Which of the following is an advantage of using electronic health records (EHRs)?
a. EHRs eliminate the need for nurses to document.
b. EHRs can be accessed by multiple providers simultaneously.
c. EHRs are less expensive to maintain than paper records.
d. EHRs are immune to security breaches.
Answer: b
Rationale: EHRs offer numerous advantages, such as enabling simultaneous access for multiple providers, improved communication, reduced redundancy, and enhanced data analysis capabilities.
A nurse is documenting care using the SOAP format. Under which section should the nurse document the patient’s statement, “My pain is a 7 out of 10”?
a. Subjective data
b. Objective data
c. Assessment
d. Plan
Answer: a
Rationale: The patient’s pain rating is subjective data, based on their personal experience and perception.
What is a key difference between a handoff report and a transfer report?
a. A handoff report is given between nurses, while a transfer report is given between providers.
b. A handoff report is given at the end of a shift, while a transfer report is given when a patient moves to a different unit or facility.
c. A handoff report is given verbally, while a transfer report is always written.
d. A handoff report focuses on patient problems, while a transfer report focuses on nursing interventions.
.
Answer: b
Rationale: A handoff report is used to transfer responsibility for patient care between nurses at shift change. A transfer report is used to communicate patient information when the patient is moved to a new location, whether within the same facility or to a different facility
Which of the following is a true statement about occurrence reports?
a. Occurrence reports are part of the patient’s medical record.
b. Occurrence reports should be completed for all patient complaints.
c. Occurrence reports should be used to blame staff members for errors.
d. Occurrence reports should be used to identify potential risks and improve patient safety.
Answer: d
Rationale: Occurrence reports are not part of the patient’s medical record. They are used to document events outside the normal scope of care, such as falls, medication errors, or equipment malfunctions, to identify trends and improve safety practices.
A nurse is preparing to document patient care. Which of the following actions should the nurse take to ensure confidentiality of the patient’s health information?
(Select all that apply.)
a. Share computer passwords with colleagues for easy access.
b.
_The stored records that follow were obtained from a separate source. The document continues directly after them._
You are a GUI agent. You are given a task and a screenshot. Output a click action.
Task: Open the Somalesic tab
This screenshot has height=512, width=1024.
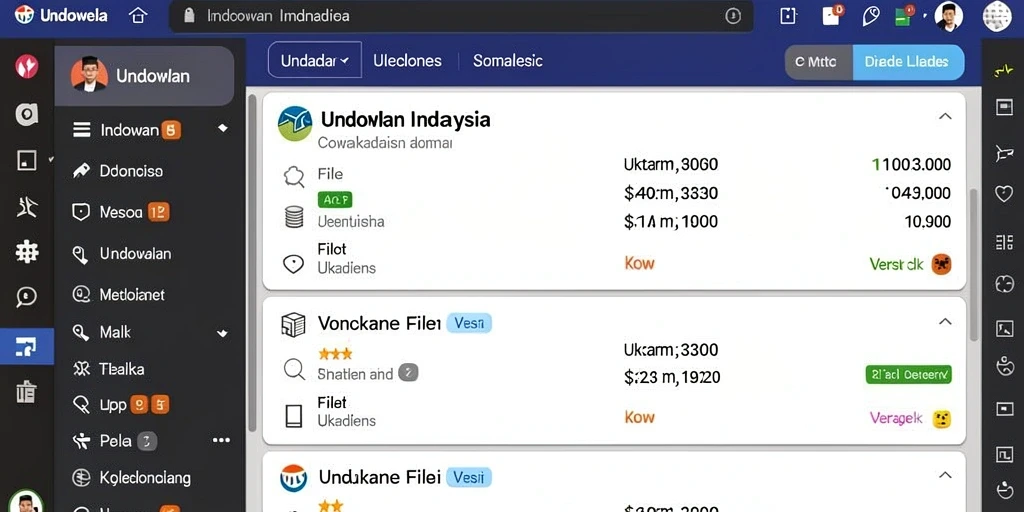pos(507,61)
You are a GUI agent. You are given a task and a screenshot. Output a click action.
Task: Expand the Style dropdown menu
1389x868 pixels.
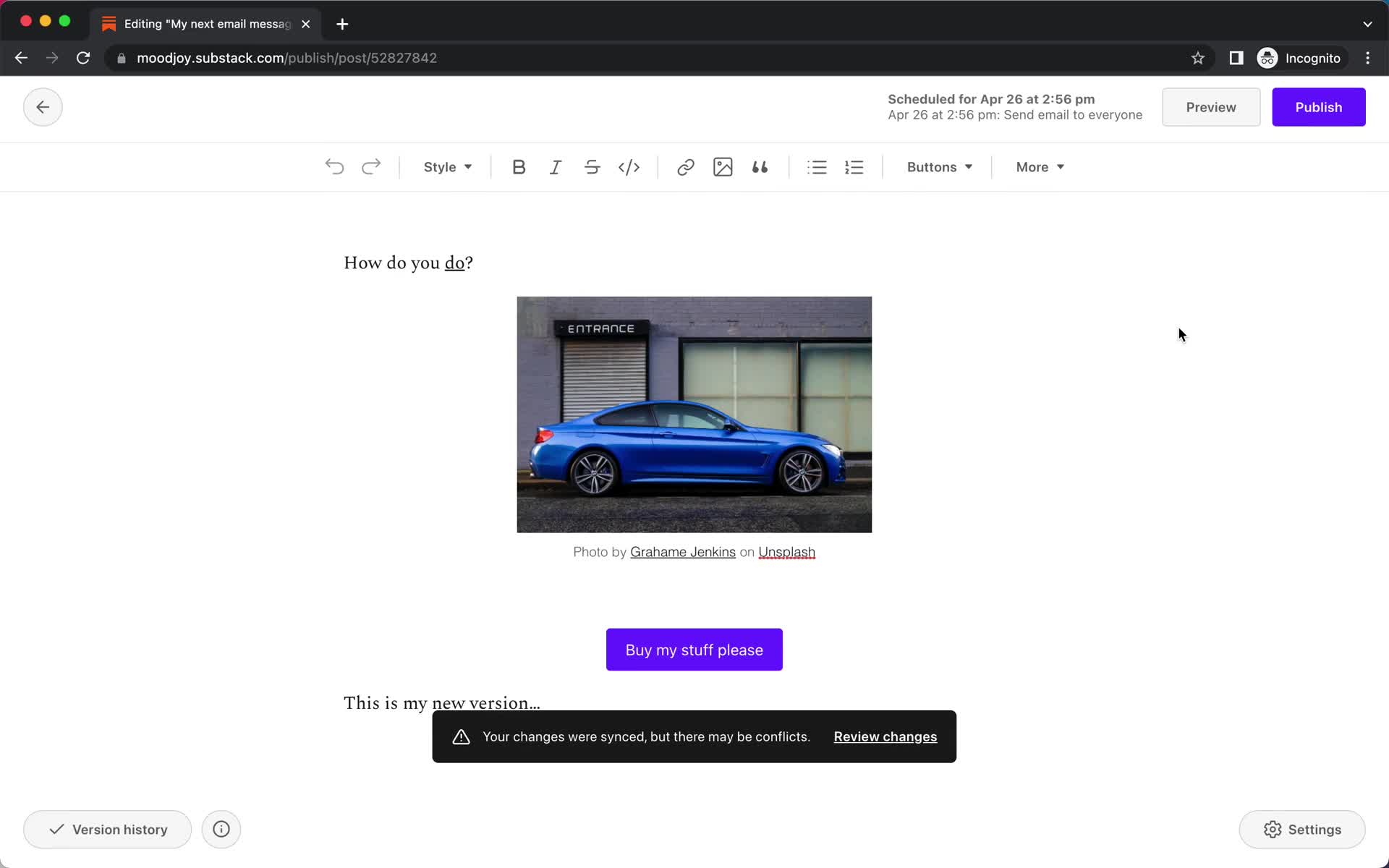[447, 167]
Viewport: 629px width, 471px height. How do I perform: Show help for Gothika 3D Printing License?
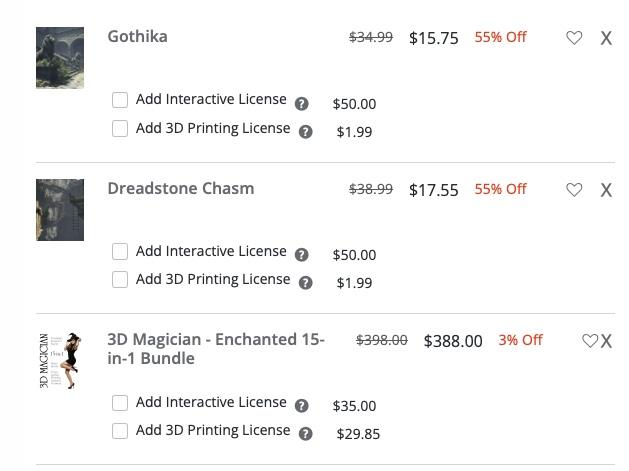pyautogui.click(x=306, y=132)
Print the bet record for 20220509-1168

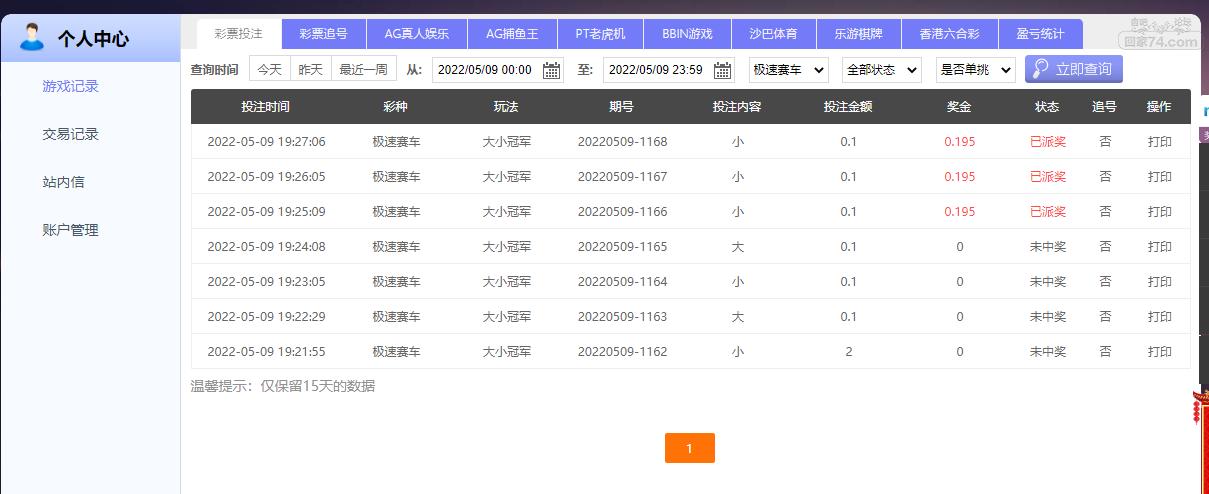(1159, 142)
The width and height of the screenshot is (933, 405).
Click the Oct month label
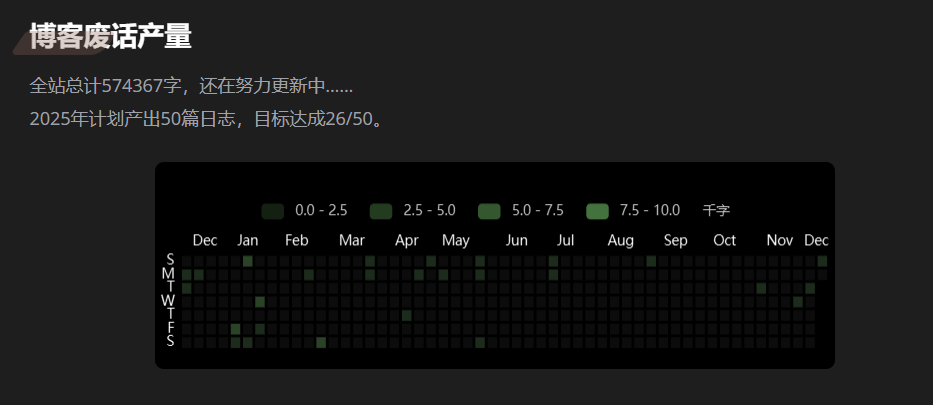[x=725, y=240]
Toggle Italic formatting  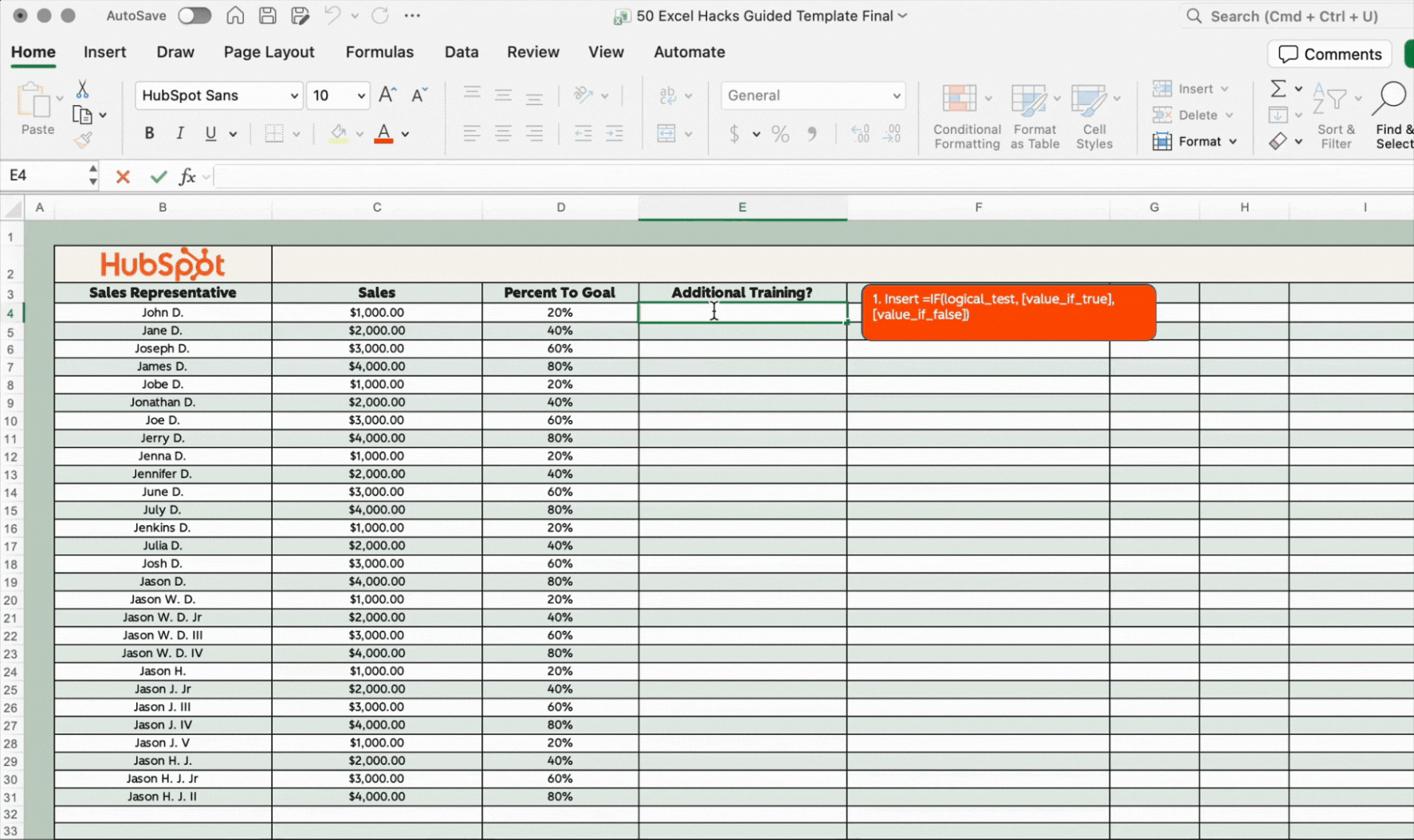180,134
Log off the computer system when not actively documenting.
c. Dispose of printed patient information in designated shred bins.
d. Discuss patient information only with authorized personnel.
e. Leave patient charts open on the nurses’ station for easy access.
Answer: b, c, d
Rationale: Protecting patient confidentiality includes logging off computers when finished, disposing of printed information properly, and only discussing information with authorized personnel. Sharing passwords and leaving charts open compromises confidentiality.
Which of the following are principles of documentation for nursing care?
a. Subjective, vague, and incomplete
b. Accurate, relevant, and organized
c. Delayed, judgmental, and biased
d. Repetitive, redundant, and illegible
Answer: b
Rationale: High-quality documentation must be accurate, relevant, clear, concise, and complete.
A patient’s health record serves which of the following purposes?
(Select all that apply.)
a. Communication tool between members of the healthcare team
b. Diary for the nurse to express personal opinions about the patient
c. Legal record of care provided
d. Source of research data
e. Justification for financial billing and reimbursement
Answer: a, c, d, e
Rationale: The patient record serves multiple purposes, including communication, legal documentation, research data, and financial justification. It should not be used for personal opinions or judgments about the patient.